From: Diomidis Spinellis To: Kent Beck Subject: Choosing a containerHi Kent,
In choosing a container I commented to use the simplest must efficient available, rather than just the simplest. Today I chanced on a corresponding reference:
Principle 93. Use Optimal Data StructuresDiomidis
From: Kent Beck To: Diomidis Spinellis Subject: Re: Choosing a containerThanks for the note. It certainly is important that your software perform at the level it needs to perform. Ten years ago I too would have said, "use optimal data structures". However, I recently had the experience of writing a graphics editor. From 20 years of practice I know many tricks to make graphics editors efficient. This time, though, I stuck to the simplest possible data structures and algorithms, figuring I could optimize when the time came. Much to my dismay, the editor was already fast enough, even for large drawings. All those neurons wasted... :-(
I like to do "envelope" calculations at the beginning of projects that may have performance problems, then write little prototypes to demonstrate that the technology can handle the load. Because of the ever-increasing resources available, though, I always prefer saving programmer time over saving excess CPU time. I'd probably say something like, "Use the simplest container that's fast enough."
From: Diomidis Spinellis To: Kent Beck Subject: Re: Choosing a containerYour reasoning is fine, if you can be absolutely sure about the size of your program's data set. In a graphics editor maybe this is limited by what can fit on a screen, but even then, are you sure that it will work with acceptable performance when people begin using it for VLSI designs with half a billion elements? I remember early versions of MS-Word worked fine with one-page letters and simple reports, but were unacceptably slow when used on book-size documents. Suboptimal data structures at work. At that time using an optimal data structure was expensive in terms of programmer effort (the neurons you refer to), but today it is simply a matter of choosing the correct name for the container you use.
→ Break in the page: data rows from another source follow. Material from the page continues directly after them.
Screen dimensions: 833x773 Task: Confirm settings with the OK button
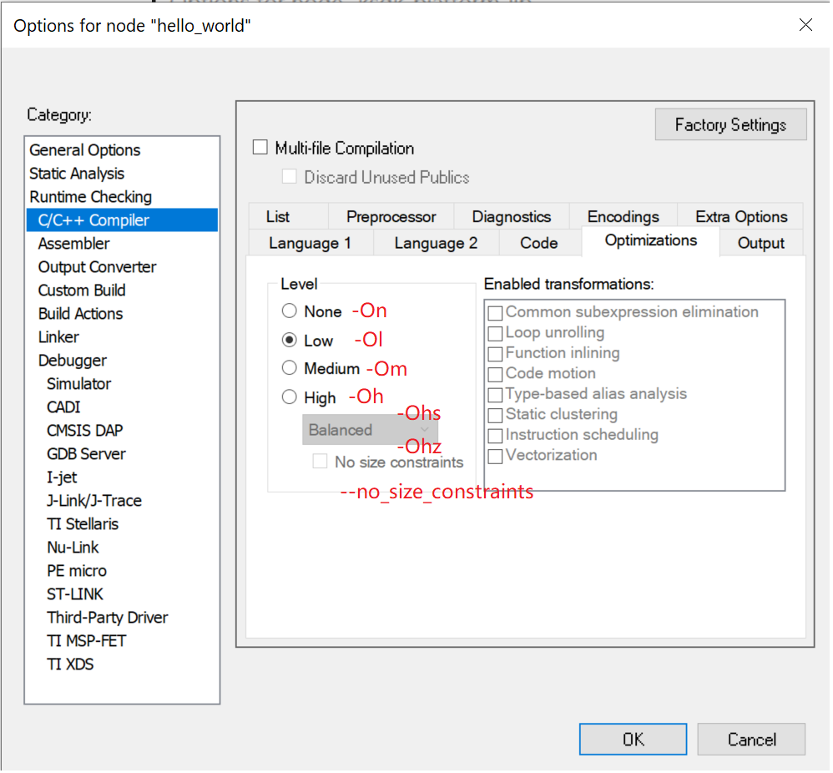[633, 740]
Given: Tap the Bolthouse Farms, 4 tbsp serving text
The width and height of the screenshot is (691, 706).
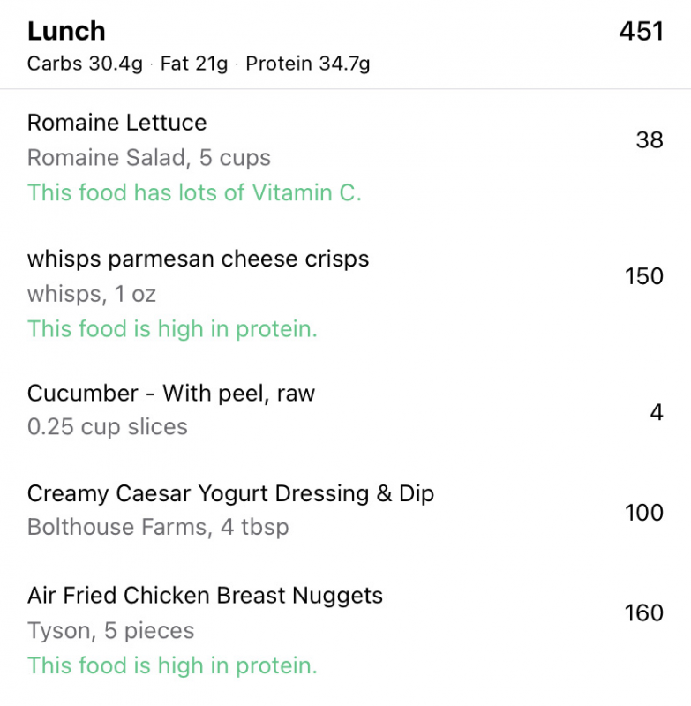Looking at the screenshot, I should click(x=158, y=527).
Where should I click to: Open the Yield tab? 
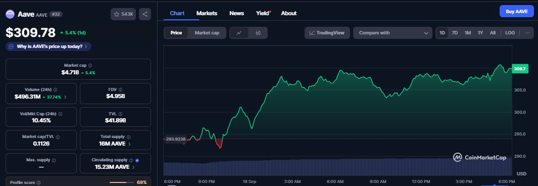tap(263, 13)
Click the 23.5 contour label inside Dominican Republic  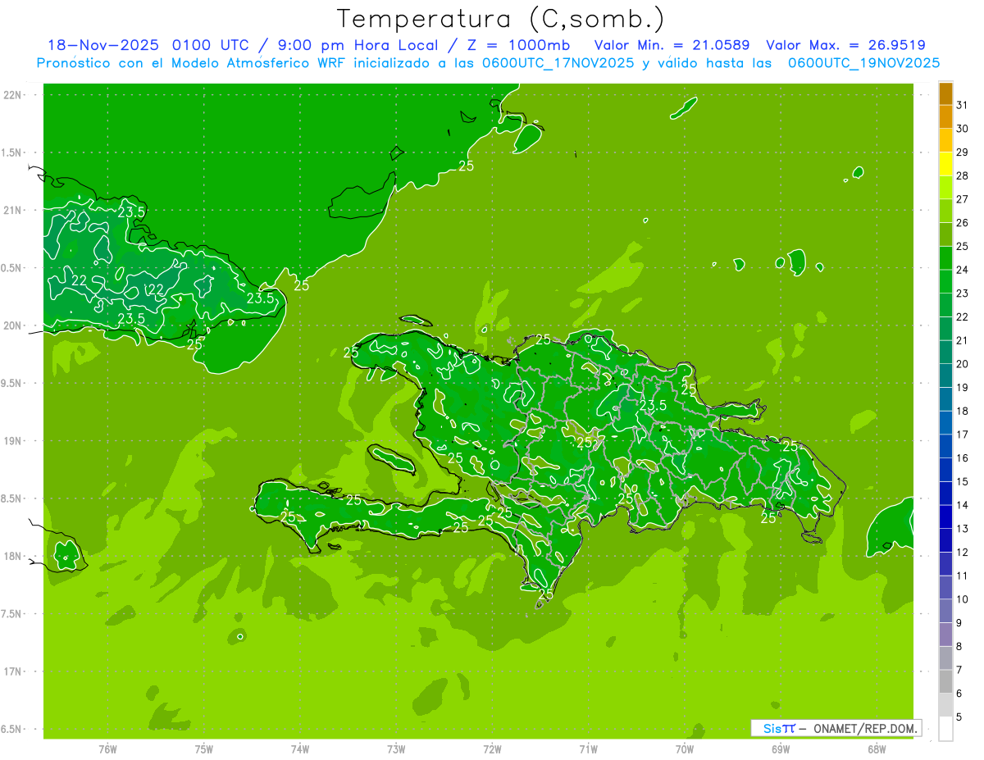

I'm currently working on a refactoring browser for C program collections. Its footprint when it processes the Linux kernel (4 million lines, 5 million identifiers) is 4GB. When dealing with such numbers you can't afford to use suboptimal data structures or algorithms. Performance will byte you at the slightest provocation. In August I spent a two days to convert a tail-recursive function into a loop. This changed the processing time for the Linux kernel from 2.5 days to the current 4.6 hours. (8300 lines had a pathological macro expansion that took 10 seconds to expand; I can send you a DDJ article I wrote on this).
I think that choosing the appropriate container is the same as choosing matching colors when you dress. You look nicer, and, once in a while, it can make an important difference.
From: Kent Beck To: Diomidis Spinellis Subject: Re: Choosing a containerDiomidis,
When you need a program to scale, it's great to have it scale.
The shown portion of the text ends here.